Red tape

Dark times on the Wirral, as confidential memos about web filtering fly around, suggesting skullduggery on the corridors of Council power. The headlines are remarkable: “Confidential memo tells shocked Wirral councillors their emails are being read by town hall bosses“, which would be quite a thing if it was true. Following the receipt of offensive emails about Hillsborough, the Chief Executive of Wirral Council suggested that the Council could filter the emails out so that councillors would not receive them. The opposition members worked themselves up into a lather, with one, Councillor Chris Blakeley, declaring: “I think it is outrageous that the council should determine which emails we should receive”. Another, Councillor Lesley Rennie opined “My colleagues and I are absolutely appalled that there could have even been a suggestion that emails from the public could be considered for filtering“.

At the risk of starting another barney in the comments, I don’t think the Council was suggesting anything inappropriate. Whatever you think of Wirral Council (feel free not to tell me), I think it’s likely that the Council was simply offering to block offensive emails, rather than making decisions about which emails Councillors receive. The Chief Executive stated that he had received complaints about the emails, so clearly felt that some kind of response was required. As feelings across Merseyside are still understandably raw over Hillsborough, even if the Council response was inelegant, I can see why the offer was made.

However, the Councillors’ reaction and some of the comments on the Wirral Globe’s story (the commenter ‘2040TIM’ sounds like he knows what he’s talking about), raise an interesting question that I suspect many councils and most councillors have not considered. If you are not a Data Protection nerd or a dedicated council watcher, look away now.

Councillors wear up to three hats in the normal course of their activities. As participants in Council Committees and decision-making, they are part of the Council. For Data Protection purposes, they are covered by the Council’s DP notification and any incident or breach involving them would be the Council’s problem. Hat number 2 comes with membership of a political party. They may sometimes receive personal data from their party for campaigning purposes. In this scenario, the party is responsible for Data Protection. The strangest hat is the one they wear as constituency representatives. Here, neither the council nor the party is responsible. The Councillor is a Data Controller in their own right.

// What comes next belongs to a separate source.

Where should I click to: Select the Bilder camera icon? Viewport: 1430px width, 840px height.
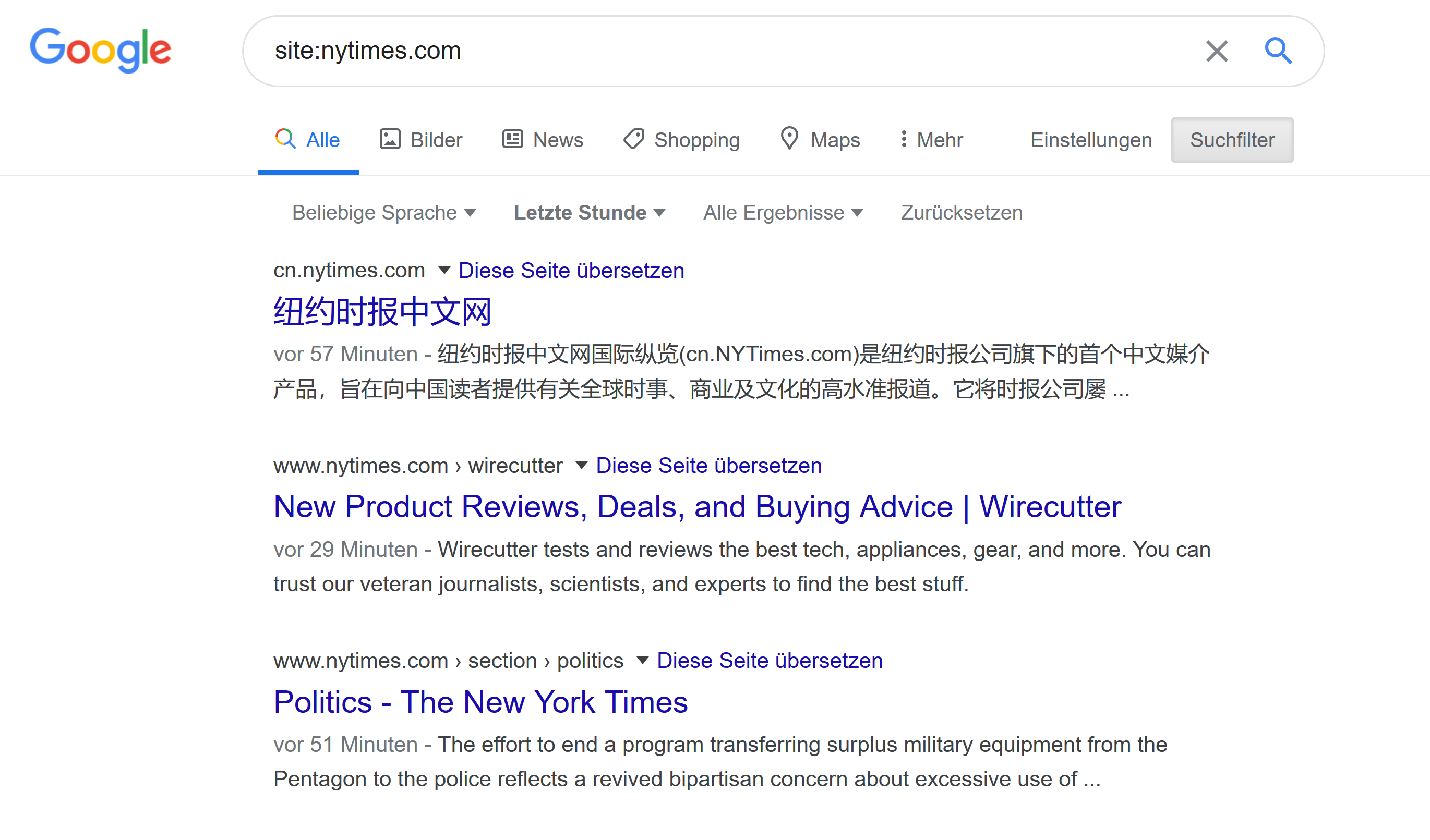391,140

Much of the controversy about Councillors and Data Protection revolves around the technical issue of notification (still often called ‘registration’, despite that term belonging to the 1984 Act), and in particular who pays for it. Some councillors notify, some don’t. One Wirral blogger was told by a councillor that notification was ‘a load of tosh‘, which is an odd way for an elected representative to describe a legal requirement. Some councils pay for all of their councillor’s notifications, some don’t. However, despite the fact that numerous councillors across the UK remain without a notification, and despite the fact that the ICO has prosecuted estate agents, bar owners, solicitors and hairdressers for non-notification, no councillor in the UK has ever been prosecuted for non-notification.

The reason for this is probably that by prosecuting an errant elected member, the ICO would be crossing Eric Pickles, the Secretary of State for Communities and Local Government and an opponent of the ‘red tape’ that member notification represents. In 2011, Pickles told Conservative Home that notification for members was a ‘tax on volunteering’. In 2013, he proposed amending the DPA to exempt parish and town councillors from notification altogether (which is a good idea) and allowing councils to make a single payment for all Councillors’ notifications, which is unnecessary given that since the middle of the last decade, the ICO has accepted notification forms for all of a council’s members in one go with a single payment. I know this, because I used to do the notifications for my council’s members.

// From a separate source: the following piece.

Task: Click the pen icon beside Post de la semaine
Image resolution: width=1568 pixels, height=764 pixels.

But this is all a red herring. Notification is an administrative tick-box. Under the 1984 Act, if you processed data electronically, you were covered by the Act and you had to register. If you didn’t process data electronically, you didn’t have to register and you didn’t have to comply. Under the 1998 Act, you have to comply regardless of whether you notify. If you’re exempt from notification, you still have to comply with all other aspects of the 1998 Act. If you refuse to notify, you’re committing an offence, but you still have to comply with all other aspects of the 1998 Act.

Just before Christmas, another Northern Council – Craven Council in the Yorkshire Dales – had a councillor / Data Protection controversy. The Council proposed rolling out iPads to its elected members as part of an upgrade to its IT security. Some councillors objected, and one Independent member was reported as offering “to sign up as his own data handler“, in other words, he was offering to notify as a data controller in order to avoid having the iPad. And so we come to the punchline. The Councillor was already a Data Controller whether he liked it or not. All councillors have to ensure that they are compliant with the DPA for the areas not covered by the Council or their party. Notification – and who pays the £35 – is just about the least significant aspect of this process.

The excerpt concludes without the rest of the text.